Link to purchase: https://.www.amazon.com/dp/1542655048/ref=as_li_ss_tl?s=books&ie=UTF8&qid=1485564092&sr=1-1&keywords=matt+centrowitz&&linkCode=sl1&tag=letsruncom&linkld=dcf662e7488f95f35b9dbba113a2e564
“I haven’t read all of it yet, ” said the younger Centrowitz, ” My best friend, Chris Kwaitowski wrote it.”
As far as his new mantel, the crowd definitely realized what they were witnessing as throngs of mostly high school kids mobbed the champion at the end of the meet, and, as with the New Balance World Record holders, he obliged everyone of them. “That was the longest time I have had with fans'” said Centrowitz. “The selfies and autographs, it is just really neat to see everyone get into it, and I am really appreciative of it.”
As far as Centrowitz’ record-setting outdoor goals, including the national records of Bernard Lagat’s 1500 meters in 3:29.30, and Alan Webb’s 3:46.91 mile, ” I think that I can go 2:50, and then go 56 seconds for the last 400 meters, ” he said.
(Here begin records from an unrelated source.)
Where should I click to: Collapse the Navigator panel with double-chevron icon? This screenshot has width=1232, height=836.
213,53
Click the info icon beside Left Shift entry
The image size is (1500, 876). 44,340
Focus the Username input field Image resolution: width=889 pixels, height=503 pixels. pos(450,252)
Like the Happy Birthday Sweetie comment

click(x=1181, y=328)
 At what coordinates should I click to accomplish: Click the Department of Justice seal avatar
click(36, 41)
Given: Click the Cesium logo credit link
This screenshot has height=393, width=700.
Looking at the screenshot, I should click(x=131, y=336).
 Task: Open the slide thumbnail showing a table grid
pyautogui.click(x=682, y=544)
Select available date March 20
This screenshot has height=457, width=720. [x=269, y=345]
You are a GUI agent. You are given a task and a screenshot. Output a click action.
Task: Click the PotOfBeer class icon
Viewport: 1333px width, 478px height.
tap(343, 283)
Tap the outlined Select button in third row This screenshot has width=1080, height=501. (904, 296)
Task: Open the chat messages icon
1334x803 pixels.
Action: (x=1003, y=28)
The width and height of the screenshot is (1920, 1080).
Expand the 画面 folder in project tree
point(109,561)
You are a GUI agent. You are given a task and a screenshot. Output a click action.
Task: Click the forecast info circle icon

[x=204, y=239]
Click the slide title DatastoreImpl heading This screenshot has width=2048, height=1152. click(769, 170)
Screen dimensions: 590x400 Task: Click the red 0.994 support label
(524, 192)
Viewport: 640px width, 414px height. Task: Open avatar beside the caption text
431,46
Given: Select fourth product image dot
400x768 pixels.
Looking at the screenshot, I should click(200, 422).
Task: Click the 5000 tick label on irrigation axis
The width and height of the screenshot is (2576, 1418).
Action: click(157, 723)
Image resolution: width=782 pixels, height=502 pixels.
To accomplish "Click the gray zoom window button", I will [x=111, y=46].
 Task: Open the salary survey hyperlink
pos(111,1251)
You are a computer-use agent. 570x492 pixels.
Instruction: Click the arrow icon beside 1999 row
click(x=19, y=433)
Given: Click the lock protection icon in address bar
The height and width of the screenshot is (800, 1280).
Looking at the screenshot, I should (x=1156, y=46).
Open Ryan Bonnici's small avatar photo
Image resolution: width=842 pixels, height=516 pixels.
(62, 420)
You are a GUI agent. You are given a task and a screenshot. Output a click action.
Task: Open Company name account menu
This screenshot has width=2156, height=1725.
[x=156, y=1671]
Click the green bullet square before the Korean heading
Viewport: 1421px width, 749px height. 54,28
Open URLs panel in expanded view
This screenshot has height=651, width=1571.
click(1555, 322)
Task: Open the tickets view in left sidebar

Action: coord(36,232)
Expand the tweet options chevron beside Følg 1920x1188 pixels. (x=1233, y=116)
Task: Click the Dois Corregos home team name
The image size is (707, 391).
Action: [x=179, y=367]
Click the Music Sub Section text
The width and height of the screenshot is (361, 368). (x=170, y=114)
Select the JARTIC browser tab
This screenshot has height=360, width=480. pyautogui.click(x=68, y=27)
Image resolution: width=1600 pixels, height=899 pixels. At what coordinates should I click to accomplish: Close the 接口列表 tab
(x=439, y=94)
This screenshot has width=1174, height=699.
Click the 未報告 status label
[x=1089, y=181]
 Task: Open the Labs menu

However, noting that the mile is a scarce event on the world scene these days (something this writer hopes, with others, will change soon), Centrowitz did conclude that he may have a better chance at the 1500 meter AR, “because of all the quality of Diamond League competitors.”
Then, it was off to join his NIKE Oregon project teammmates for a post race workout in the empty arena, which only minutes before, buzzed with the hope of a renaissance of track fans straight off the success of Rio. Hope sprang for a few hours at the New Balance Grand Prix. Now, it is on to NYC!